Magazine article The Spectator

Long Life: Alexander Chancellor

Magazine article The Spectator

Long Life: Alexander Chancellor

Article excerpt

On Monday I went to the newsagent to buy the newspapers and picked up the first issue of a new one calling itself the New Day . This is the creation of the company that publishes the Daily Mirror , and it is, the publishers say, intended to appeal to people who have given up reading newspapers, people now so numerous that they are rapidly bringing the industry to its knees.

The paper's rather odd title is reminiscent of the carefree song 'Many a New Day' from Oklahoma! , and it is presumably intended to emphasise what the publishers call its 'optimistic approach'. 'We like to think we're a modern, upbeat newspaper for modern, glass-half-full kind of people,' writes its editor Alison Phillips in her introductory letter to readers. 'We know life is often difficult and sometimes painful. And we'll reflect that,' she goes on. 'But we want to have a laugh too. Life's too short not to.' 'Life's short. Let's live it well' is also the paper's slogan.

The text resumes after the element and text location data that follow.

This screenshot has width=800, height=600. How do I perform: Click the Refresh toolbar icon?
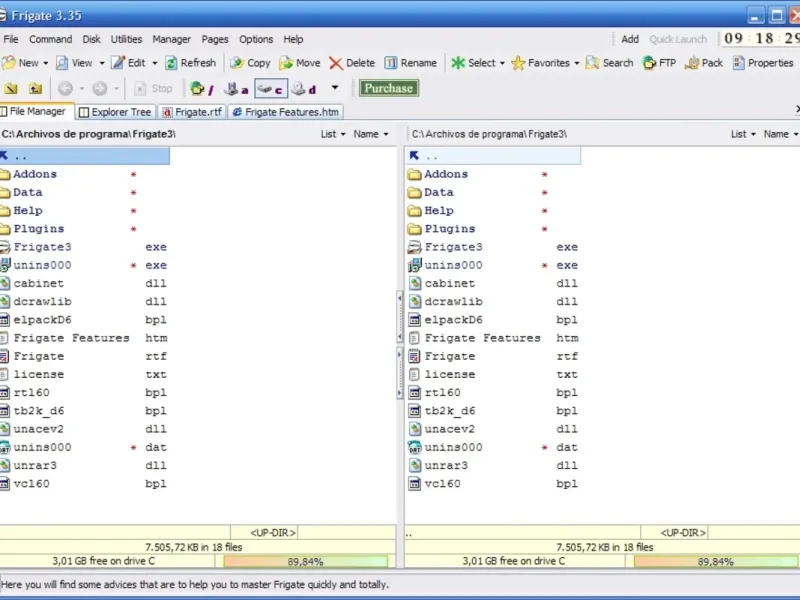click(172, 63)
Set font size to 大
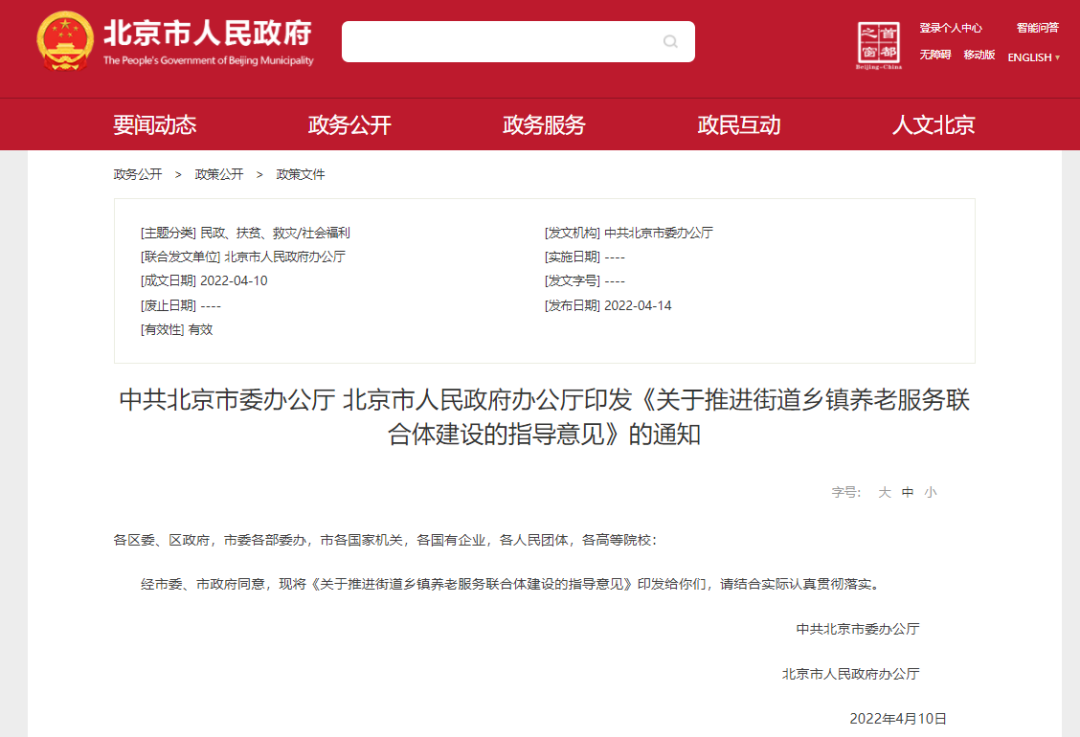This screenshot has width=1080, height=737. coord(884,492)
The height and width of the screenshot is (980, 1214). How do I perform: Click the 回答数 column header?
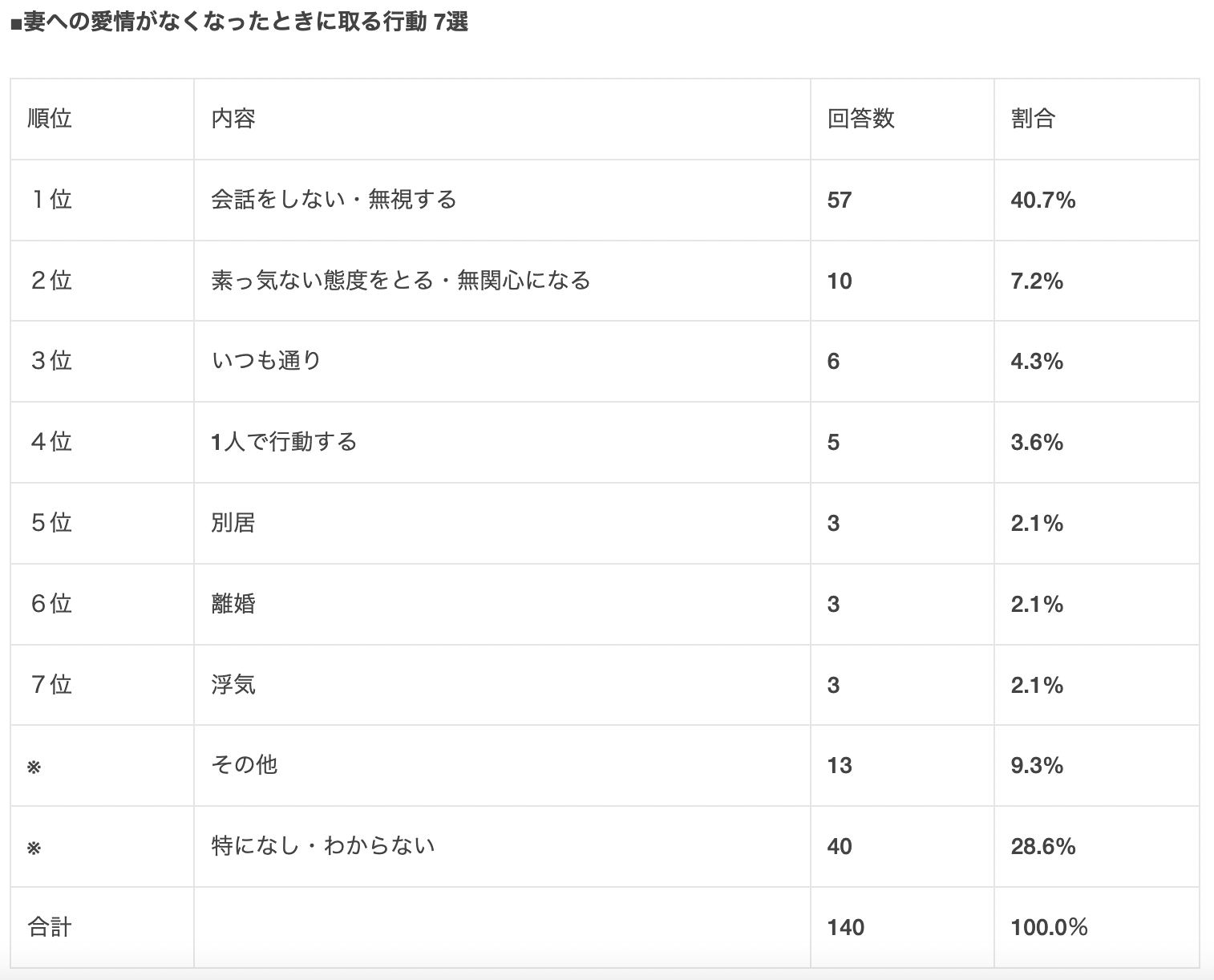click(x=860, y=119)
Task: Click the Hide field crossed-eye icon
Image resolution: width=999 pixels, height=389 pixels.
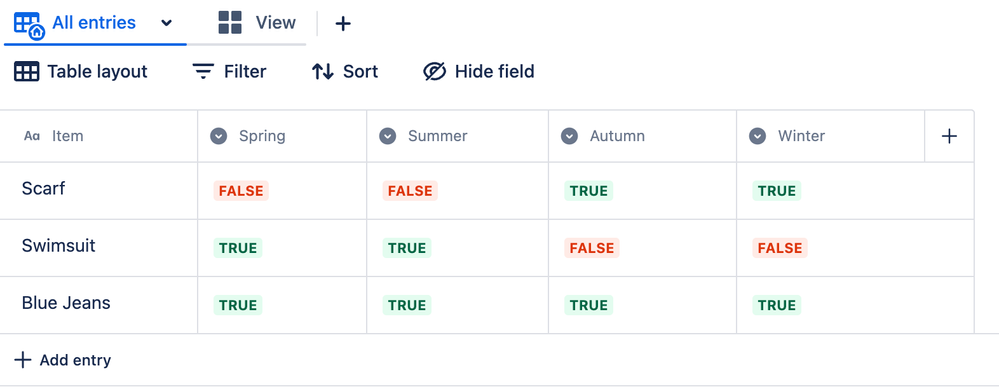Action: (x=435, y=71)
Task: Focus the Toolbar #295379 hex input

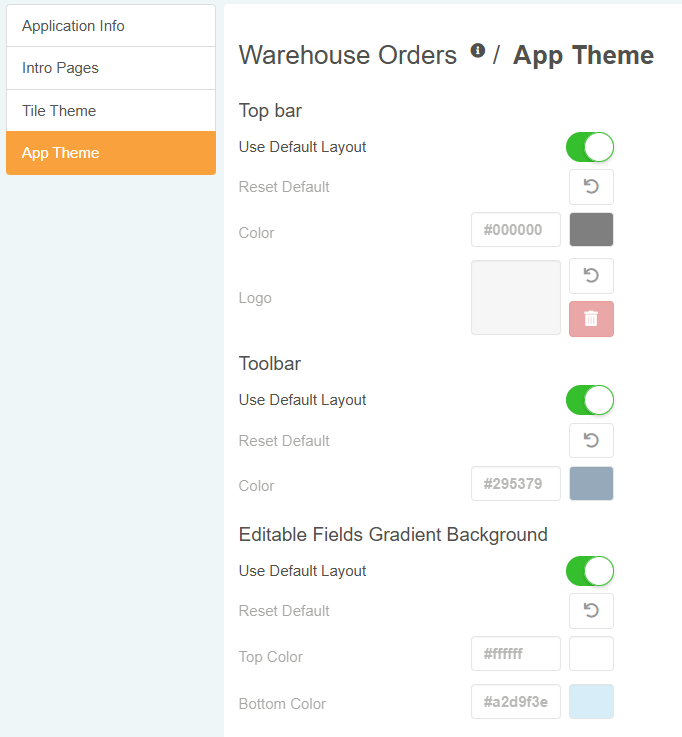Action: click(x=515, y=484)
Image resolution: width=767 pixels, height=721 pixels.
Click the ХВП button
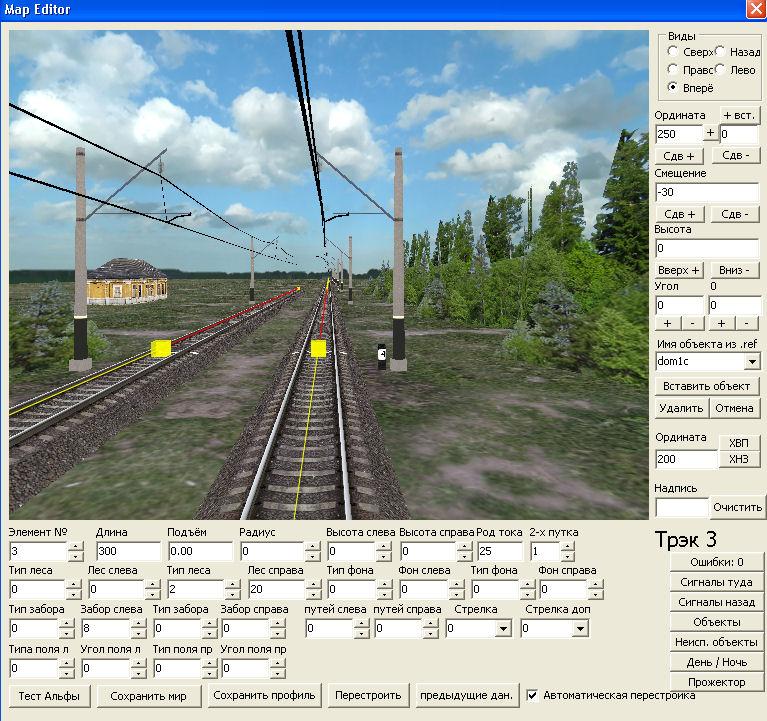(x=738, y=443)
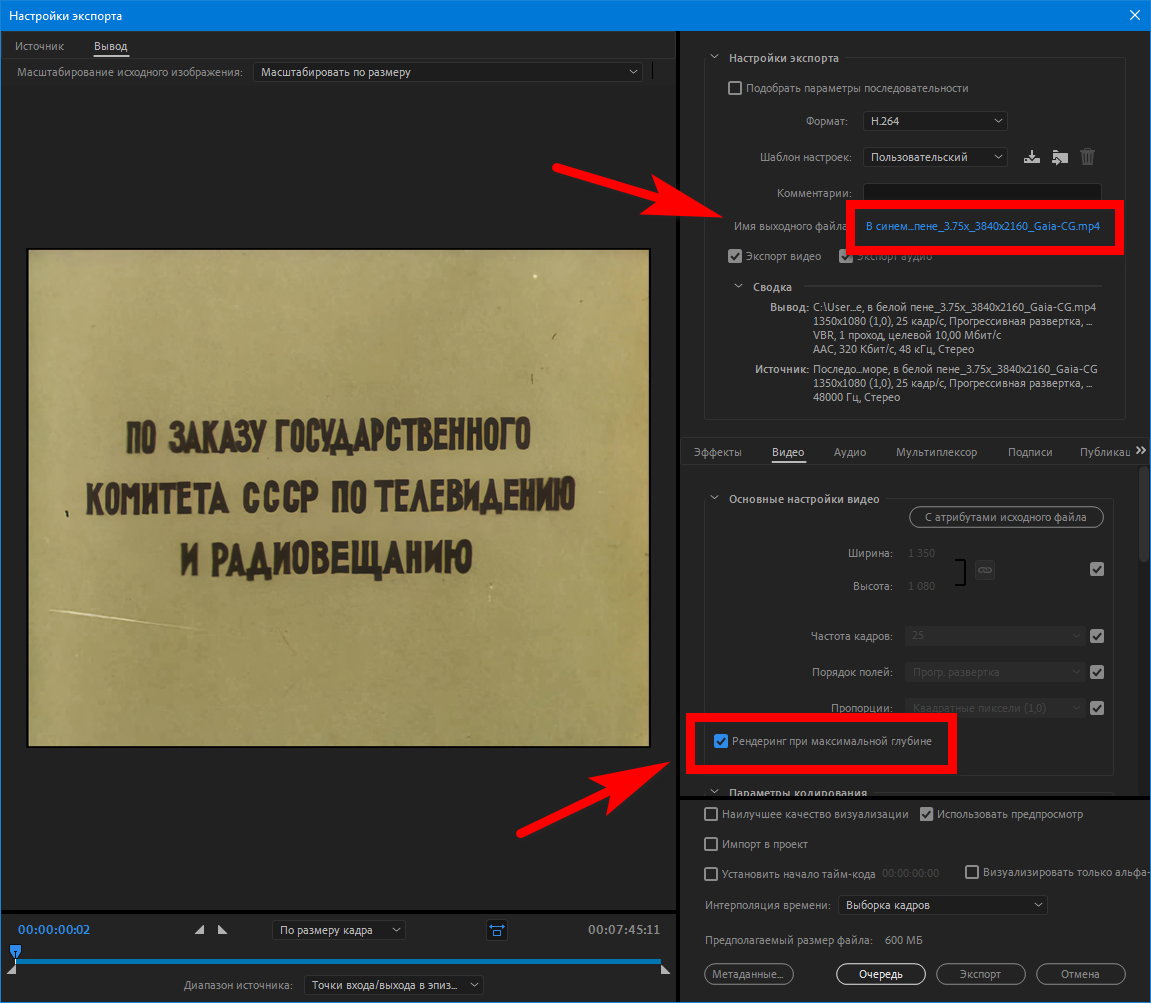This screenshot has width=1151, height=1003.
Task: Show hidden tabs via double-chevron icon
Action: coord(1141,451)
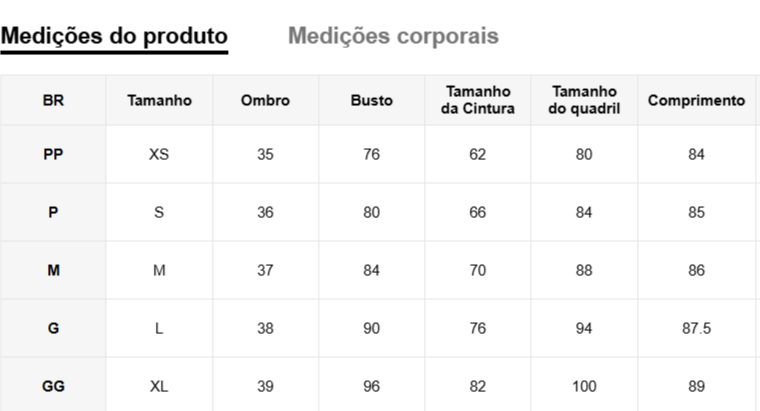Click the Ombro column header

[265, 100]
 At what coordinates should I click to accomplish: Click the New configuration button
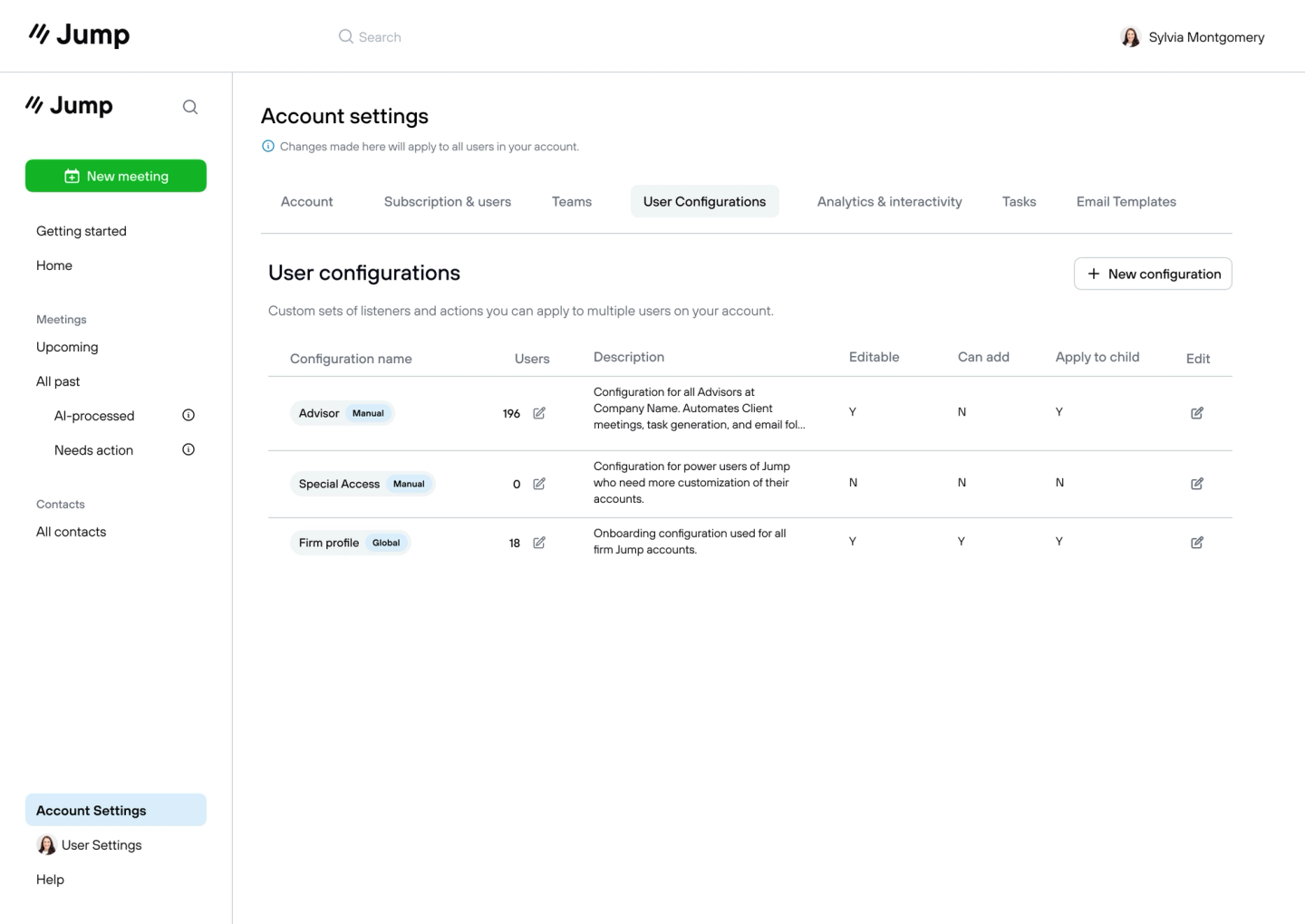[1153, 274]
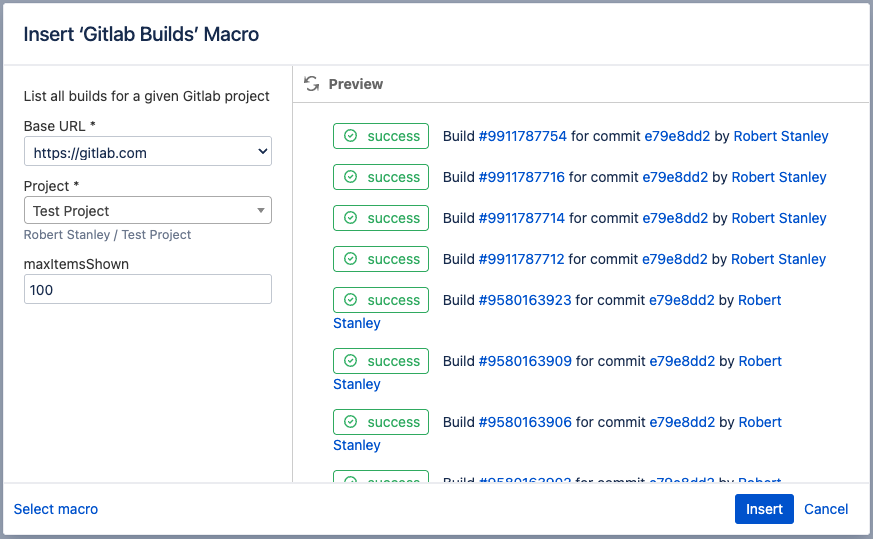Open build #9911787754 link
The width and height of the screenshot is (873, 539).
522,136
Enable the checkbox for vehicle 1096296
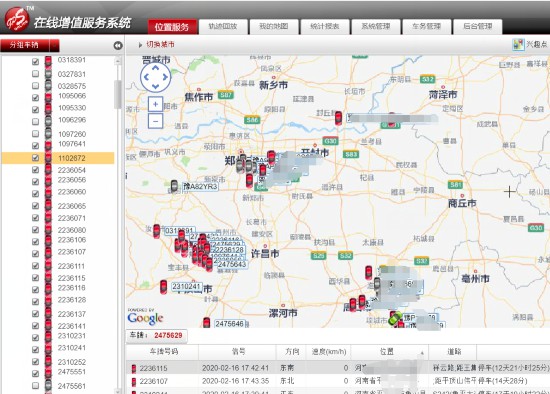 point(35,121)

It is exciting to find a new newspaper being published at a time of such trouble for the press, but how does the New Day intend to survive? It says it hopes to settle down profitably with a sale of around 200,000 copies a day at a cover price of 50p; but if it's going to appeal to people who don't like newspapers, it must clearly be very different from those already on sale, and in this it does not disappoint. For one thing, it promises to be politically neutral and to let its readers form their own opinions. (It publishes no leading articles, for example.) For another, to judge at least from the first issue, it does hardly any original reporting.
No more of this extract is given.